Uncomfortable in confrontations: If you’re trying to negotiate your own employment agreement or severance package, many people don’t feel comfortable being in a confrontational situation or advocating for themselves. Sometimes it’s better to have an advocate.

When you absolutely, positively need a lawyer

If any of these happen to you, you should contact a lawyer immediately:

Your employer or former lawyer sues or threatens to sue you;

You’re being asked to sign an agreement that you don’t fully understand, especially if it’s a noncompete, confidentiality, arbitration, or employment agreement;

You’ve been accused of a crime (contact a criminal defense lawyer, not an employment lawyer, immediately).

When you might want a lawyer

If you think your employer or former employer has broken employment laws;

If you have been retaliated against for complaining about discrimination or something illegal the employer has done;

If you’re not being paid all the wages you’re owed;

If you think you’re misclassified as exempt from overtime or as an independent contractor.

When you probably don’t need a lawyer

To make a written complaint of discrimination to the human resources department, as long as you follow the policy;

To attend a disciplinary meeting (take good notes, don’t sign anything except a form acknowledging receipt of the discipline, and sign “as to receipt only, rebuttal to follow);

To sign documents you understand, like applications, insurance forms, and tax documents.

To file a union grievance if you’re a union member (use your union rep – they’re free).

Do I Have A Case?

Here is a checklist to help you figure out if you might have a case against your employer. It’s not exhaustive, since every state has different laws, but this will give you a start.

Cases involving termination, demotion, or suspension without pay

If you answer yes to any of these questions, you may have potential claims. You’ll want to contact an employment lawyer in your state to find out if you have a case if any of these occurred shortly before your termination, demotion, suspension without pay or other discipline.

_____ Did you make a worker’s compensation claim shortly before being fired?

_____ Had you recently objected to, refused to participate in, or reported illegal activity or discrimination by the company? (as opposed to something unethical or a violation of company policy)

_____ Had you recently had surgery, revealed the existence of a medical condition, genetic information or pregnancy?

_____ Has the employer made a false statement of fact (as opposed to opinion) about you to someone outside the company, such as a potential employer?

_____ Had you recently performed jury duty?

_____ Had you recently served in the military?

_____ Had you recently taken family or medical leave?

_____ Had you recently served as a witness in a lawsuit or provided testimony or evidence to EEOC?

_____ Had you recently engaged in activity for the benefit of co-workers with respect to terms and conditions of employment?

_____ Did your employer fail to pay you for all hours worked, or fail to pay overtime if you worked over 40 hours per week? Many times, employees are misclassified as exempt and will be owed back wages for up to 2 - 3 years.

Discrimination claims

It’s not illegal to discriminate against you for being you. If the discrimination or harassment fits in one of the categories below, you should contact an attorney or EEOC to find out more about your rights and your responsibility to report it before you make a claim.

##############################

● **TASK REQUIREMENTS**
1) Answer these questions from the employment-lawyer guide:
(a) What kind of lawyer should you contact if you've been accused of a crime?
(b) Whom should a union member use to file a union grievance?
(c) For up to how many years might misclassified employees be owed back wages?
2) In the employment-lawyer guide, switch "employment lawyer" to "labor attorney" and write out the passage between "To attend a" and "or other discipline.", inclusive.
3) Which types of agreement does the employment-lawyer guide single out as ones you should see a lawyer about if you're asked to sign without fully understanding them?
The rows that come after this text are separate material.

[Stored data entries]
##############################

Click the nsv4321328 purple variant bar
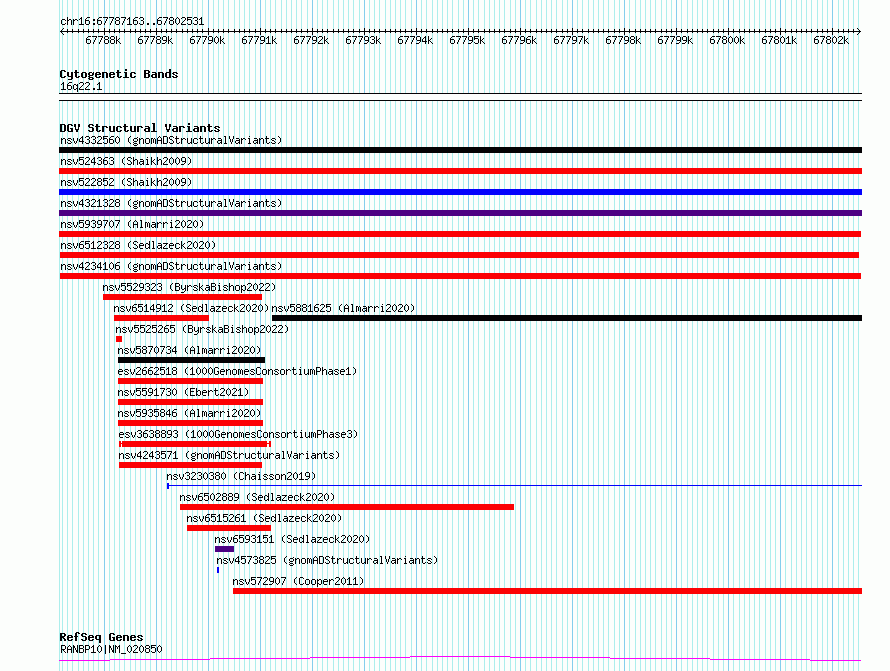(460, 213)
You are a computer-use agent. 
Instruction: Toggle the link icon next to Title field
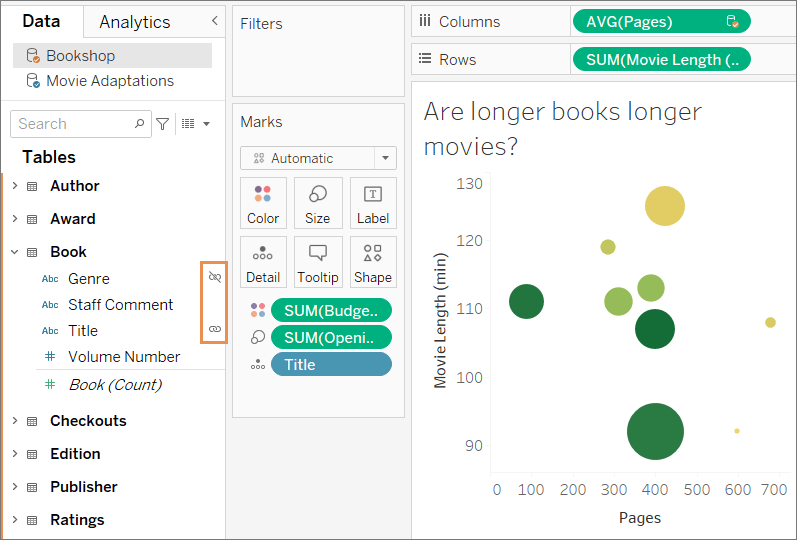(x=214, y=329)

##############################

● **EXPECTED RESPONSES**
1)
(a) A criminal defense lawyer, not an employment lawyer.
(b) Their union rep.
(c) Up to 2 - 3 years.

2)
To attend a disciplinary meeting (take good notes, don’t sign anything except a form acknowledging receipt of the discipline, and sign “as to receipt only, rebuttal to follow);

To sign documents you understand, like applications, insurance forms, and tax documents.

To file a union grievance if you’re a union member (use your union rep – they’re free).

Do I Have A Case?

Here is a checklist to help you figure out if you might have a case against your employer. It’s not exhaustive, since every state has different laws, but this will give you a start.

Cases involving termination, demotion, or suspension without pay

If you answer yes to any of these questions, you may have potential claims. You’ll want to contact an labor attorney in your state to find out if you have a case if any of these occurred shortly before your termination, demotion, suspension without pay or other discipline.

3) Noncompete, confidentiality, arbitration, and employment agreements.